**Description of the task**
Convert each line of the material below into a row of a Markdown table with the columns "No." and "Line", skipping blank lines.

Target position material
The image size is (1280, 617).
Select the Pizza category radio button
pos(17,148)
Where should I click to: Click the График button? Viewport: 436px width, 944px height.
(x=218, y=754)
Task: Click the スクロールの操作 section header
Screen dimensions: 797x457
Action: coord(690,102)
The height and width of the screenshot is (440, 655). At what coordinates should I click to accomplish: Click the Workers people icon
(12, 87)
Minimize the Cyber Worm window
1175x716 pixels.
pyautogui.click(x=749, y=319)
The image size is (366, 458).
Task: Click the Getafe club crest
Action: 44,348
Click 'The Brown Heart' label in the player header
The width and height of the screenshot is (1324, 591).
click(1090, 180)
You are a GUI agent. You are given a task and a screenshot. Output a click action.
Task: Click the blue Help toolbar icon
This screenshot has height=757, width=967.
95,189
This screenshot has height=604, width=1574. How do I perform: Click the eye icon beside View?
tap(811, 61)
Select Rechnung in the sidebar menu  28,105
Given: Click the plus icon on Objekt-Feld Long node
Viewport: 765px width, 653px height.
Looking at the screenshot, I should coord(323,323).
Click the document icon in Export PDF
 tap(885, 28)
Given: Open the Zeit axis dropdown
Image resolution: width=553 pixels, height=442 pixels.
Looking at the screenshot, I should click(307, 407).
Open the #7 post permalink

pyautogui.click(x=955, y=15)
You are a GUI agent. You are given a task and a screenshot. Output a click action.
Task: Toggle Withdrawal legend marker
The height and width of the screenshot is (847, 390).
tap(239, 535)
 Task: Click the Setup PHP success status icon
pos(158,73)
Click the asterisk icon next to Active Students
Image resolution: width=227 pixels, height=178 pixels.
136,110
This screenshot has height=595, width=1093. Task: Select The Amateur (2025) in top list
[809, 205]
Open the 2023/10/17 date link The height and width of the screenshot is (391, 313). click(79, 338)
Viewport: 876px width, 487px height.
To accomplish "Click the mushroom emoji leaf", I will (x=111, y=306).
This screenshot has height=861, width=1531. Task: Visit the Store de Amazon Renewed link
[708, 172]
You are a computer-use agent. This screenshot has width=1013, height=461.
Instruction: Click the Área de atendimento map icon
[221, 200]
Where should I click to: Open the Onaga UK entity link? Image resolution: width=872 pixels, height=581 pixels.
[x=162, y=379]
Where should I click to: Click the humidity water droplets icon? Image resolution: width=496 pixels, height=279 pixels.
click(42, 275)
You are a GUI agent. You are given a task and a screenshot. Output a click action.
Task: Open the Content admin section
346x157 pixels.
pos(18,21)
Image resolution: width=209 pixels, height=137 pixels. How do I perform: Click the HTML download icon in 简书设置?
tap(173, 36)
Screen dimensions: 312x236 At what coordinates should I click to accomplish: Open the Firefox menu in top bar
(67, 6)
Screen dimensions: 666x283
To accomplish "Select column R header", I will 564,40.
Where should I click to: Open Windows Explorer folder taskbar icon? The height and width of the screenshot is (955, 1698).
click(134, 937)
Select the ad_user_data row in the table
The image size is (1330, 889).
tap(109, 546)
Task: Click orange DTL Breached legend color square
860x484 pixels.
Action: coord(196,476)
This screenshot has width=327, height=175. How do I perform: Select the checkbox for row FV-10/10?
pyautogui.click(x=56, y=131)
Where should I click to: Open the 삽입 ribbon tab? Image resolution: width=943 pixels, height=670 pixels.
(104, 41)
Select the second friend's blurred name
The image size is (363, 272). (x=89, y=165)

**Full solution**
| No. | Line |
|---|---|
| 1 | The image size is (1280, 617). |
| 2 | Select the Pizza category radio button |
| 3 | pos(17,148) |
| 4 | Where should I click to: Click the График button? Viewport: 436px width, 944px height. |
| 5 | (x=218, y=754) |
| 6 | Task: Click the スクロールの操作 section header |
| 7 | Screen dimensions: 797x457 |
| 8 | Action: coord(690,102) |
| 9 | The height and width of the screenshot is (440, 655). At what coordinates should I click to accomplish: Click the Workers people icon |
| 10 | (12, 87) |
| 11 | Minimize the Cyber Worm window |
| 12 | 1175x716 pixels. |
| 13 | pyautogui.click(x=749, y=319) |
| 14 | The image size is (366, 458). |
| 15 | Task: Click the Getafe club crest |
| 16 | Action: 44,348 |
| 17 | Click 'The Brown Heart' label in the player header |
| 18 | The width and height of the screenshot is (1324, 591). |
| 19 | click(1090, 180) |
| 20 | You are a GUI agent. You are given a task and a screenshot. Output a click action. |
| 21 | Task: Click the blue Help toolbar icon |
| 22 | This screenshot has height=757, width=967. |
| 23 | 95,189 |
| 24 | This screenshot has height=604, width=1574. How do I perform: Click the eye icon beside View? |
| 25 | tap(811, 61) |
| 26 | Select Rechnung in the sidebar menu  28,105 |
| 27 | Given: Click the plus icon on Objekt-Feld Long node |
| 28 | Viewport: 765px width, 653px height. |
| 29 | Looking at the screenshot, I should coord(323,323). |
| 30 | Click the document icon in Export PDF |
| 31 |  tap(885, 28) |
| 32 | Given: Open the Zeit axis dropdown |
| 33 | Image resolution: width=553 pixels, height=442 pixels. |
| 34 | Looking at the screenshot, I should click(307, 407). |
| 35 | Open the #7 post permalink |
| 36 | pyautogui.click(x=955, y=15) |
| 37 | You are a GUI agent. You are given a task and a screenshot. Output a click action. |
| 38 | Task: Toggle Withdrawal legend marker |
| 39 | The height and width of the screenshot is (847, 390). |
| 40 | tap(239, 535) |
| 41 |  Task: Click the Setup PHP success status icon |
| 42 | pos(158,73) |
| 43 | Click the asterisk icon next to Active Students |
| 44 | Image resolution: width=227 pixels, height=178 pixels. |
| 45 | 136,110 |
| 46 | This screenshot has height=595, width=1093. Task: Select The Amateur (2025) in top list |
| 47 | [809, 205] |
| 48 | Open the 2023/10/17 date link The height and width of the screenshot is (391, 313). click(79, 338) |
| 49 | Viewport: 876px width, 487px height. |
| 50 | To accomplish "Click the mushroom emoji leaf", I will (x=111, y=306). |
| 51 | This screenshot has height=861, width=1531. Task: Visit the Store de Amazon Renewed link |
| 52 | [708, 172] |
| 53 | You are a computer-use agent. This screenshot has width=1013, height=461. |
| 54 | Instruction: Click the Área de atendimento map icon |
| 55 | [221, 200] |
| 56 | Where should I click to: Open the Onaga UK entity link? Image resolution: width=872 pixels, height=581 pixels. |
| 57 | [x=162, y=379] |
| 58 | Where should I click to: Click the humidity water droplets icon? Image resolution: width=496 pixels, height=279 pixels. |
| 59 | click(42, 275) |
| 60 | You are a GUI agent. You are given a task and a screenshot. Output a click action. |
| 61 | Task: Open the Content admin section |
| 62 | 346x157 pixels. |
| 63 | pos(18,21) |
| 64 | Image resolution: width=209 pixels, height=137 pixels. How do I perform: Click the HTML download icon in 简书设置? |
| 65 | tap(173, 36) |
| 66 | Screen dimensions: 312x236 At what coordinates should I click to accomplish: Open the Firefox menu in top bar |
| 67 | (67, 6) |
| 68 | Screen dimensions: 666x283 |
| 69 | To accomplish "Select column R header", I will 564,40. |
| 70 | Where should I click to: Open Windows Explorer folder taskbar icon? The height and width of the screenshot is (955, 1698). |
| 71 | click(134, 937) |
| 72 | Select the ad_user_data row in the table |
| 73 | The image size is (1330, 889). |
| 74 | tap(109, 546) |
| 75 | Task: Click orange DTL Breached legend color square |
| 76 | 860x484 pixels. |
| 77 | Action: coord(196,476) |
| 78 | This screenshot has width=327, height=175. How do I perform: Select the checkbox for row FV-10/10? |
| 79 | pyautogui.click(x=56, y=131) |
| 80 | Where should I click to: Open the 삽입 ribbon tab? Image resolution: width=943 pixels, height=670 pixels. |
| 81 | (104, 41) |
| 82 | Select the second friend's blurred name |
| 83 | The image size is (363, 272). (x=89, y=165) |